Anglais intensif

Espoirs et inquiétudes chez les parents

Agence QMI

Publié le: | Mise à jour:

Classe

Sébastien St-Jean / AGENCE QMI

C'est à compter de l'automne prochain que certaines commissions scolaires vont commencer à dispenser un programme d'enseignement intensif de l'anglais, langue seconde.

La perspective de l'enseignement intensif de l'anglais, langue seconde, suscite à la fois des espoirs et des inquiétudes chez les parents d'élèves, indique un sondage réalisé par la Fédération des comités de parents du Québec (FCPQ).

C'est à compter de l'automne prochain que certaines commissions scolaires vont commencer à dispenser un programme d'enseignement intensif de l'anglais, langue seconde.

Parmi les principaux avantages du programme, près de 41 % des parents ont dit s'attendre à ce que leurs enfants acquièrent une meilleure connaissance de l'anglais. Ils sont aussi environ 30 % à s'attendre à ce que l'enseignement intensif de l'anglais, langue seconde, donne à leurs enfants une plus grande aisance à s'exprimer, que ce soit en anglais ou en français.

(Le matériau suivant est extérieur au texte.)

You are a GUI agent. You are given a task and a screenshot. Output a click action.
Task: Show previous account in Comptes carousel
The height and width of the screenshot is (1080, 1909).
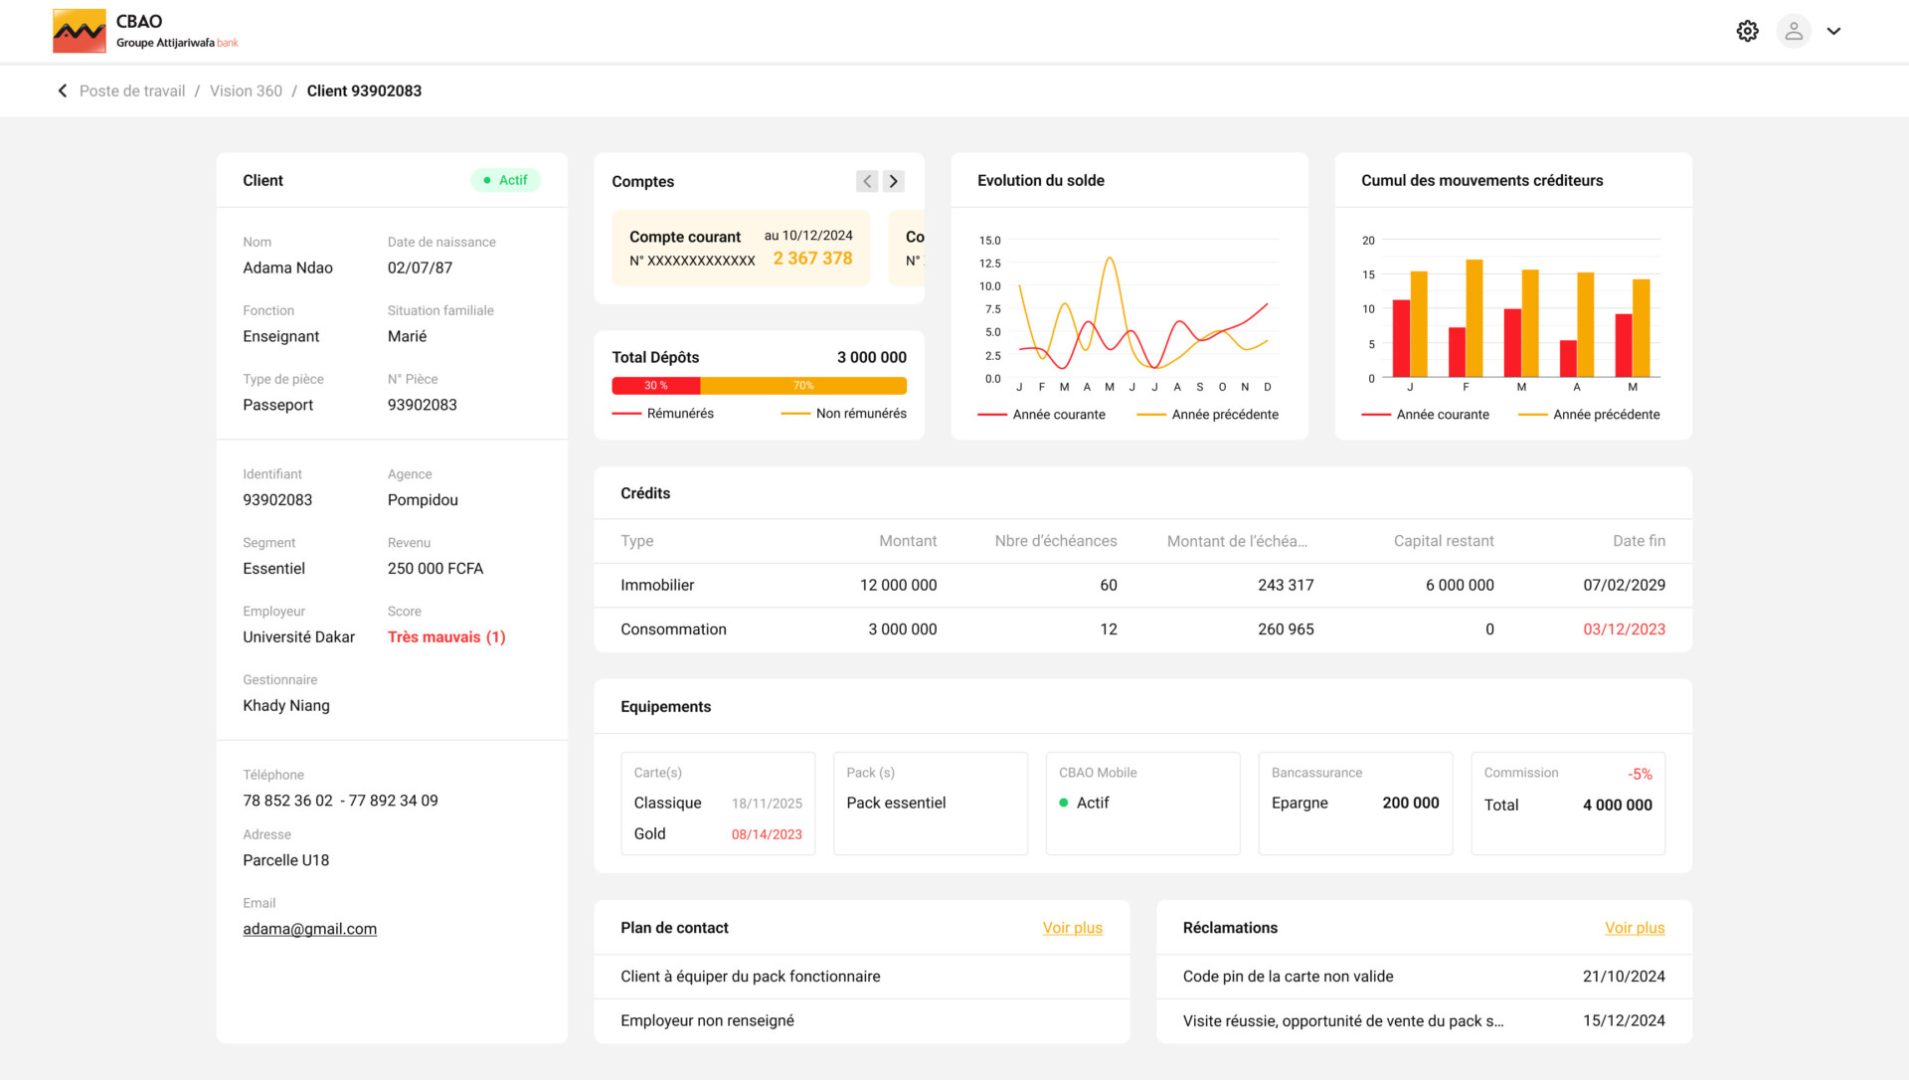[x=866, y=181]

Par contre, un peu plus du quart des parents s'inquiètent de l'impact de l'enseignement intensif de l'anglais sur la réussite de leurs enfants dans d'autres matières scolaires. D'ailleurs, un répondant sur six s'inquiète aussi de l'effort supplémentaire que les enfants pourraient devoir fournir dans l'apprentissage de ces autres matières.

Et puis, c'est également dans une proportion de un sur six que les parents s'interrogent sur l'impact du programme sur le passage de l'école primaire à l'école secondaire, si l'anglais intensif est dispensé durant la deuxième partie de la 6e année. Un parent sur huit, enfin, s'inquiète du soutien supplémentaire dont les élèves pourraient avoir besoin.

Devant cela, si la Fédération des comités de parents se montre favorable à l'implantation de programmes intensifs d'anglais langue seconde, elle rejette l'idée d'une solution mur-à-mur. Idéalement, dit-elle, l'enseignement devrait être modulé en fonction du milieu où il est dispensé.

Et puis, estime la Fédération, l'ensemble du programme devrait être l'objet d'un bilan, après trois ans d'application, pour en mesurer les forces et les faiblesses.

«Certains milieux feront l’implantation de l’anglais intensif en 5 ans, d’autres plus rapidement tandis que certains auront besoin de plus de temps, a expliqué Gaston Rioux, président de la FCPQ. Mais au bout de 3 ans, prenons la photo. Analysons la situation et ajustons le plan de match, le cas échéant.»